J'en deviens dingue et malgré la promesse que je m'étais faite de ne pas me piquer en semaine, je le fais à fortes doses, pesées à la louche. Je suis complètement déprimée, je pars en crise psychotique, je ne comprends pas pourquoi il me lâche de cette façon si abrupte et je tombe dans un cycle d'auto destruction. De janvier à avril nous nous sommes fréquentés puis silence radio. Le coeur brisé, j'enchaine les shoots. Aujourd'hui, le 14 octobre, je suis toujours dedans. J'ai eu beaucoup d'effets négatifs allant de crises psychotiques durant lesquelles je ne dors plus et ne m'alimente plus jusqu'aux oedemes et phlébites.

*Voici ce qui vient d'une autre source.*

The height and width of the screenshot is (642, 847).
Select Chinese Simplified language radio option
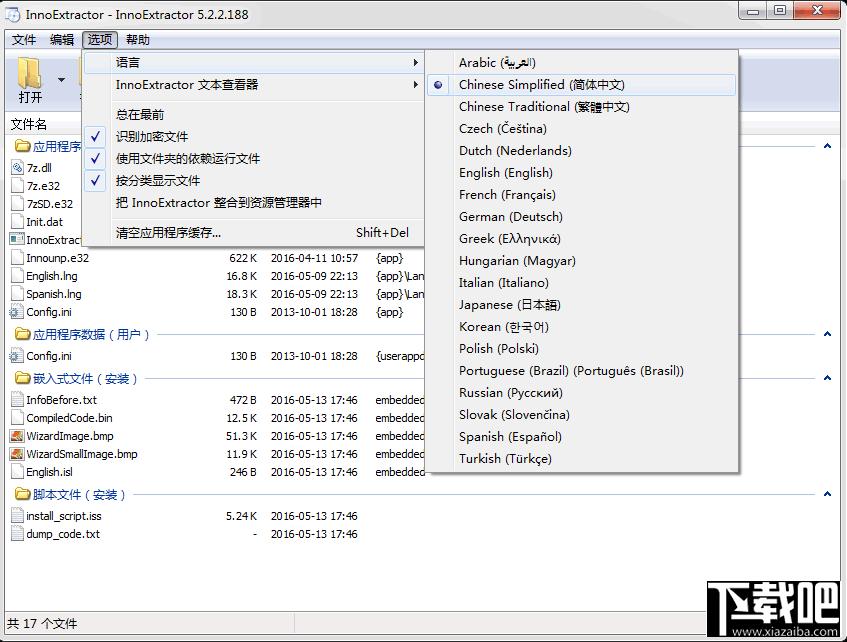[x=439, y=85]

J'en suis entre 0.25 et 0.40 par shoot mais j'arrive à m'en passer quelques jours. Je suis toujours en lien avec la CSAPA mais aussi avec SAFE qui m'aide beaucoup. Vis à vis de Toto, mes sentiments sont opposés. Je lui suis d'un coté reconnaissante de m'avoir fait gouter au taquet mais je lui en veux de m'avoir abandonner avec ça sans aucun conseil ou enseignement. Mon mentor m'a laissé tomber sans préavis et sans sécurité. J'ai découvert par moi même la RDR et l'applique assidument (Toto pouvait utiliser jusqu'à 15 fois la même seringue).

J'écris ce post car il me semble important de rappeler la responsabilité qu'il y a derriere l'initiation au shoot. Prendre la décision d'initier quelqu'un est comme délivrer une arme. Il est important de former la personne et de la suivre dans son apprentissage. Piquer quelqu'un pour la première fois devrait être un geste engageant. Je ne le vois pas de la même manière qu'apprendre à quelqu'un à se piquer. L'intimité et la confiance ne sont pas les mêmes.

Svp, si vous initiez quelqu'un, faites le prudemment en étant très transparent sur les risques et les conséquences. Apprenez lui les règles d'hygiène et suivez sa progression pour lui épargner de grandes souffrances.

Je vous kiss

Toto

Commentaires

Toto moula a écrit

Je lui suis d'un coté reconnaissante de m'avoir fait gouter au taquet mais je lui en veux de m'avoir abandonner avec ça sans aucun conseil ou enseignement.

C'est clair, après est-ce un cadeau ... J'en doute
C'est comme ça aussi que j'ai été initié, je l'explique ici :
https://www.psychoactif.org/blogs/Un-sh … html#b9208
Et pourtant, à mon tour, je l'ai fait, bien plus tard, sur une amie... Une seule fois, mais une fois de trop.